Only last week, NMSA fined owners of MV Microstep who ran aground in the China Strait in Alotau causing damage to the Coral Reef.

NMSA team led by the Enforcement Manager, Joseph Pyawan, said the inspection was carried out to determine the data on the number of Tug Boats and Barges or Pontoons that are still in operational conditions including those which have been left idle without use and may become wrecks posing threats to the environment and hazards to safe navigation.

There were seven log ponds in the area, the team visited and inspected all vessels operating in PERE, PENILO, SAMBALPA, CAMP 14 and AJ Log ponds, these ponds are located in remote Gasmata in Pomio, ENBP and Kandrian in the WNBP.

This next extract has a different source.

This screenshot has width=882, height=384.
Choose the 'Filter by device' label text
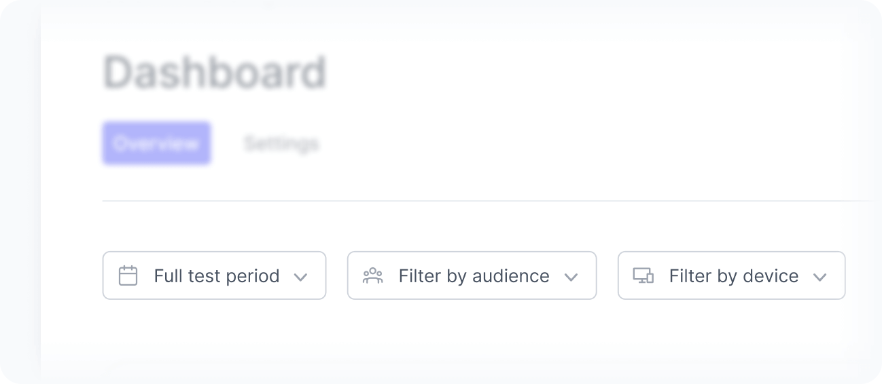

West New Britain Province has one of the highest logging ponds in the country, and number of logging vessels or pontoons operating in and around the logging sites are subjected also to NMSA regulations.

Mr Unas is calling on the owners of all logging vessels in the country to comply and adhere to NMSA regulations and the relevant certification process and validation to avoid detainment and that may result in loss of business continuity

He added that failure to comply will attract detainment and penalty fees before vessels are released.